Foreign loans are not very attractive

Of course, outsourcing is also important for growth. How is the sukuk market right now?

As holding banks, we don’t see a big problem in external resources, but obviously costs are more decisive than resources. Especially in an environment where these CDS are on the rise, risk premia are on the rise and the risk premium is expected to reach 4% over the medium term as Fed rates rise, foreign borrowing in Turkey is not very interesting at the moment. It has lost its charm for the moment, in today’s environment. Therefore, it is not meaningful to them that we bring assets from overseas and present them to clients at these costs. Today the sukuk market is not active, but in the past the holding banks have done serious business in the field we call Green Sukuk. It has a significant share of the sukuk market here. The total volume of sukuk in this market has actually reached 200 billion, if you count the sukuk of the Treasury. Participating banks have a 10% stake and a volume of sukuk of 18 billion. Sukuk in the country continue, but in TL. We expect the overseas market to normalize and the risk premium to return to normal levels this time around.

The growth of participating banks in 2022 is 50%.

How will the holding banks spend this period? What will be the year-end growth of the company?

In recent years, holding banks have shown a faster growth trend than the conventional banking system. When we look at it in 2021, the growth was 64% in participating banks. This was at the level of 54 percent in the banking sector, with developments this year, participatory banks are following a growth trend above the banking sector. Continue the same way again. I predict that the growth of participating banks will be at the 50 percent level. Due to their size in the industry, their appetite and growth trends are higher than conventional for their structure. I expect the participatory banking sector to achieve above-conventional growth this year as well.

Capital increases in the public sector accelerated growth

Participating banks had a target of a 15% stake in the banking sector in 2025. Will this target be delayed after these measures are adopted?

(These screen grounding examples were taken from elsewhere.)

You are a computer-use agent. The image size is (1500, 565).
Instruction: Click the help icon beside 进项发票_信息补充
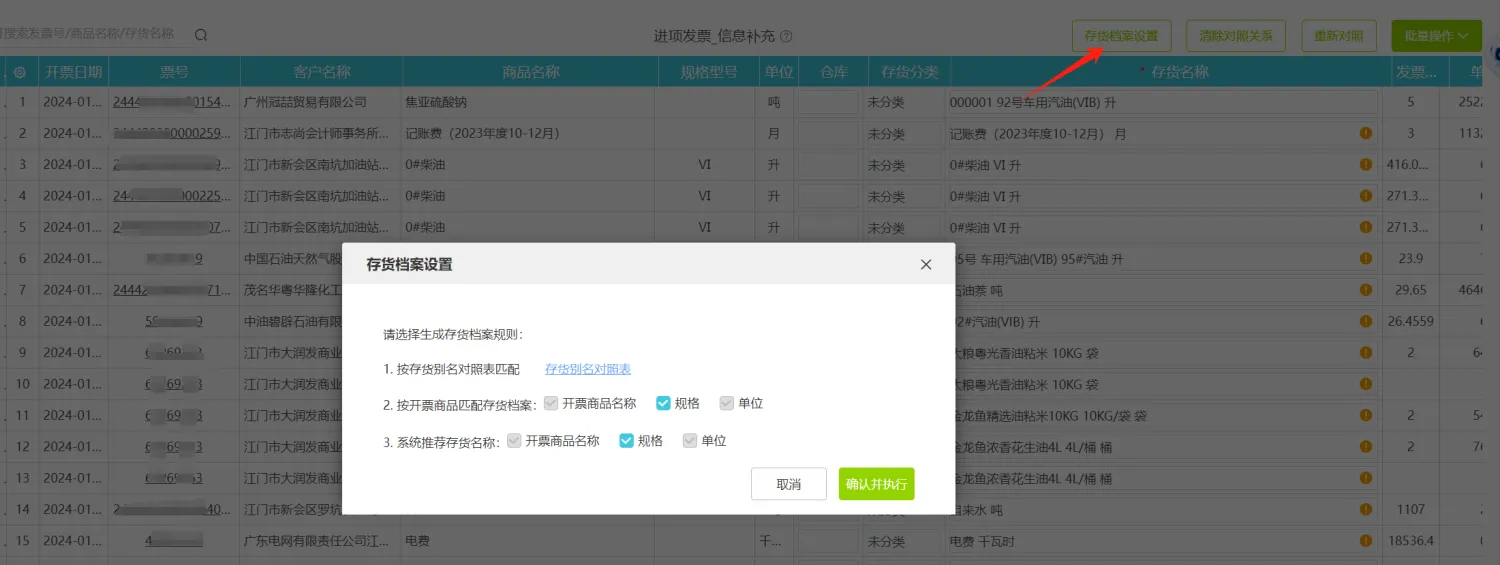coord(786,36)
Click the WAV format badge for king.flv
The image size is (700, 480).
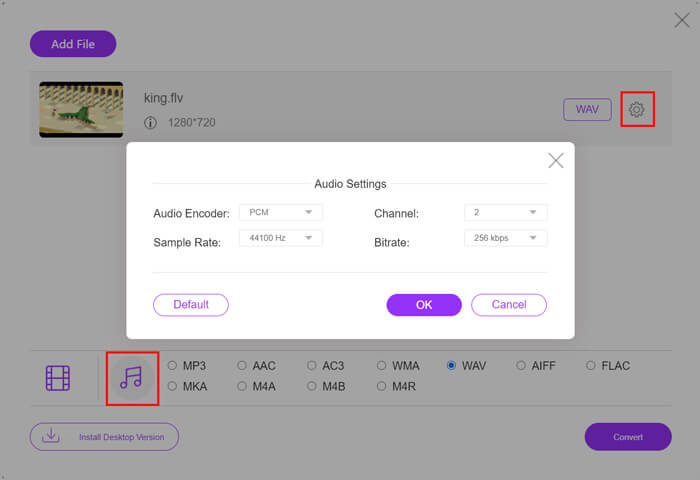point(587,109)

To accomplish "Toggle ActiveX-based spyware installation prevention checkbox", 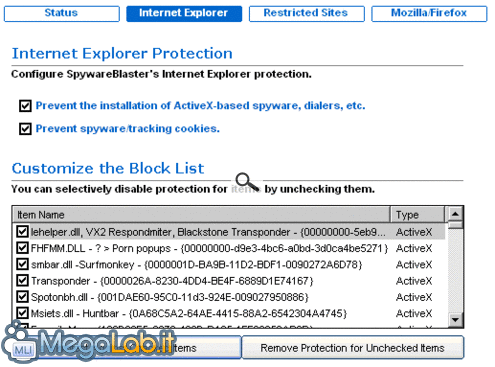I will coord(25,106).
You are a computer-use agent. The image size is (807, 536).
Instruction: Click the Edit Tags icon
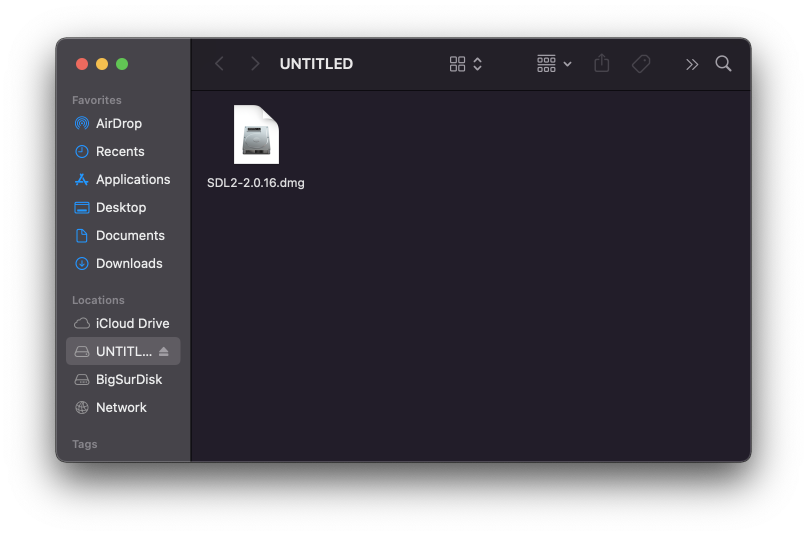pos(641,64)
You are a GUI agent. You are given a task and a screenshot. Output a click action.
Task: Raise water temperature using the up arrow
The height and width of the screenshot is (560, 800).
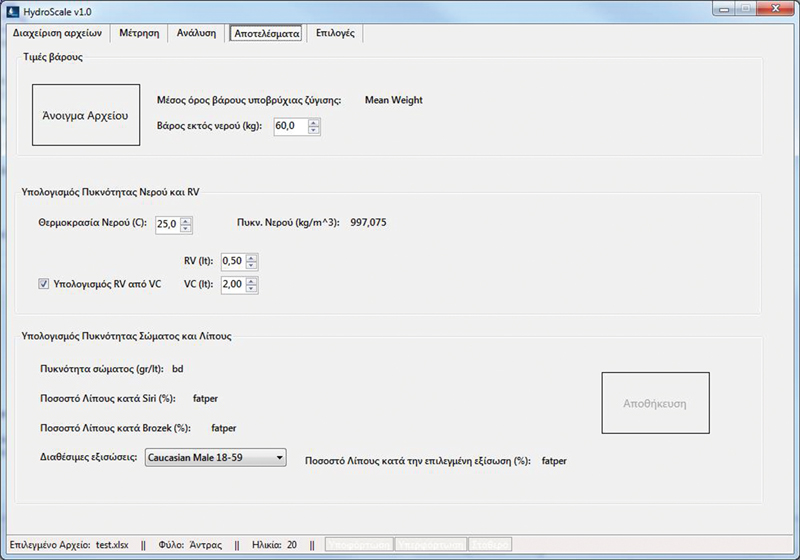pos(186,220)
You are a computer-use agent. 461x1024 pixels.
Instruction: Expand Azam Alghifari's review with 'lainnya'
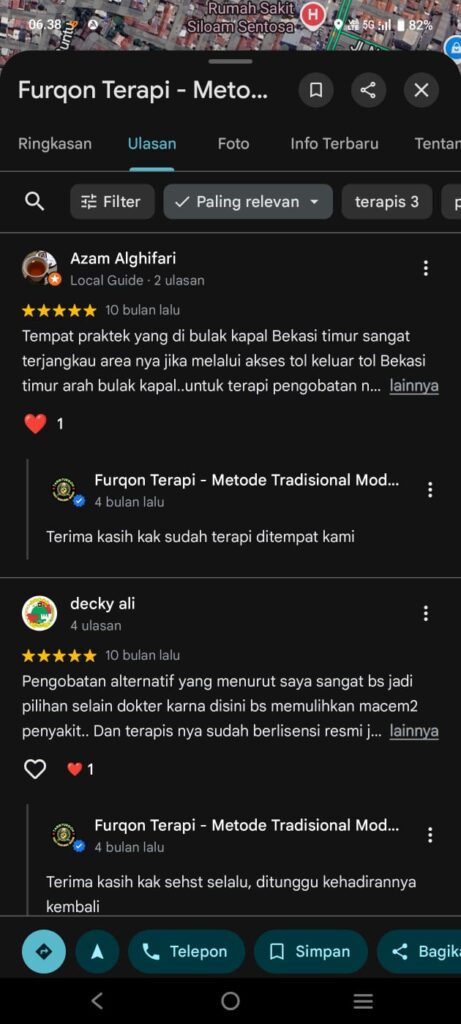(414, 386)
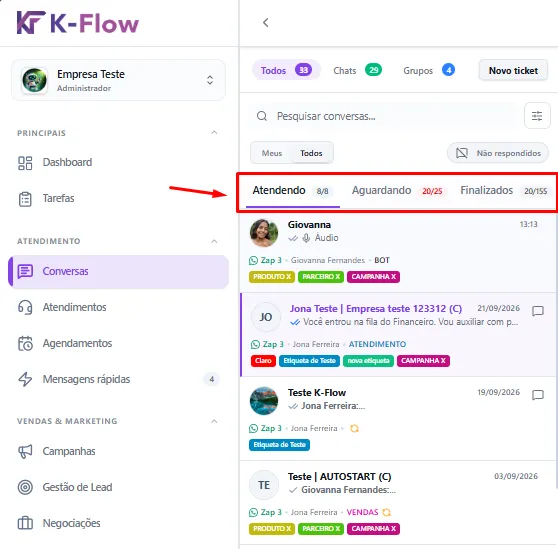The width and height of the screenshot is (558, 549).
Task: Click the Mensagens rápidas lightning icon
Action: (25, 379)
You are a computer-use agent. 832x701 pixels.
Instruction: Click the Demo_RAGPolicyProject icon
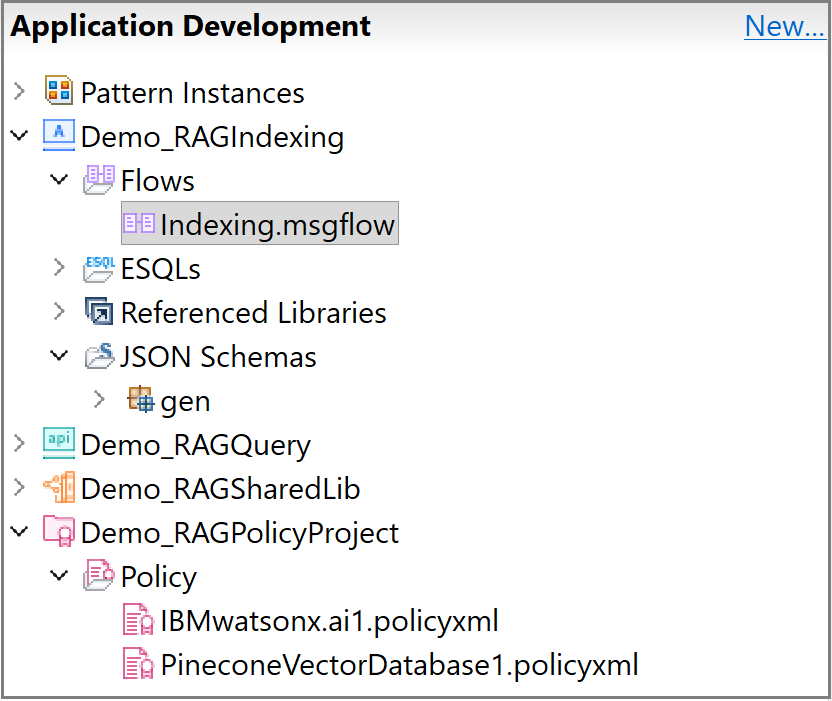[59, 532]
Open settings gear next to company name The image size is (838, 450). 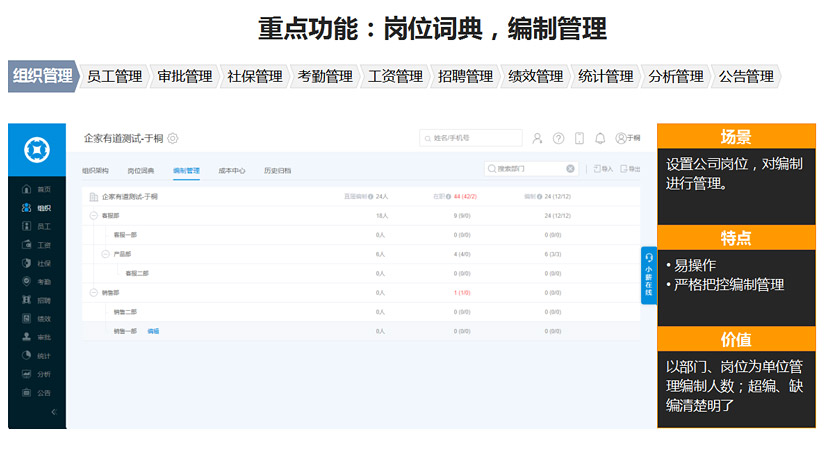(173, 139)
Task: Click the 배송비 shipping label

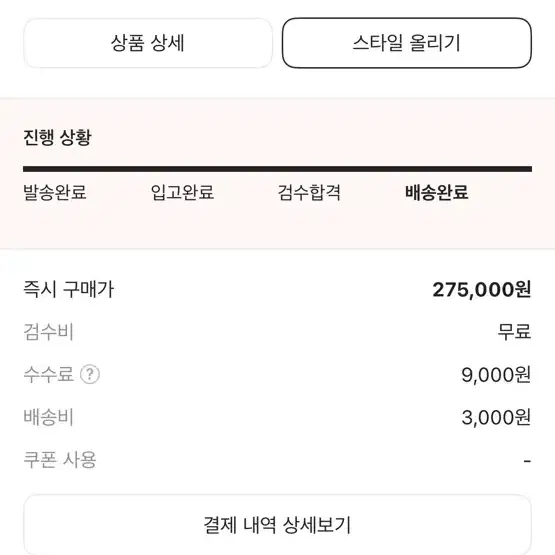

As we said in 2019, when we look at it from here, its share in the banking sector, which was at the level of 4% 10 years ago, was 6% in 2019. As of this year, its share of total activity increased to 8 percent and 8 percent. On the deposit side, the funds raised reached a level of over 10 percent from participating banks. We have the strategic goal of reaching 15% by 2025. At the moment we have not made concessions from our target, we continue to grow in line with that target. There are currently six holding banks. Three of them are private sector and foreign capital and three are public capital. With the introduction of public participation, there has been a serious movement in the industry. You know, bank actually means capital, no matter how much appetite you have or how much growth you have, here you are limited to capital. In this sense, the public sector has made a significant contribution to raising capital in the banking sector and banking participation. In my bank, Vakıf Katılım Bankası is also the holding bank with the strongest paid-up capital in this respect. Therefore, as long as this structure continues, participating banks will achieve their growth above the sector.

Banks have cut deadlines a bit

How have the conditions of the loan changed?

Of course, with increasing costs, medium and long-term use has lost its appeal to customers. Banks have also shortened their maturities to be a little more cautious after subsequent regulations. This, of course, has started to act as an automatic brake on credit demand. Currently, transactions with an average maturity of one year and less than one year run more often. As I said, the long term is not attractive due to the high costs and more and more banks have turned to short term loans during this time to see their way and determine the effects of these new regulations.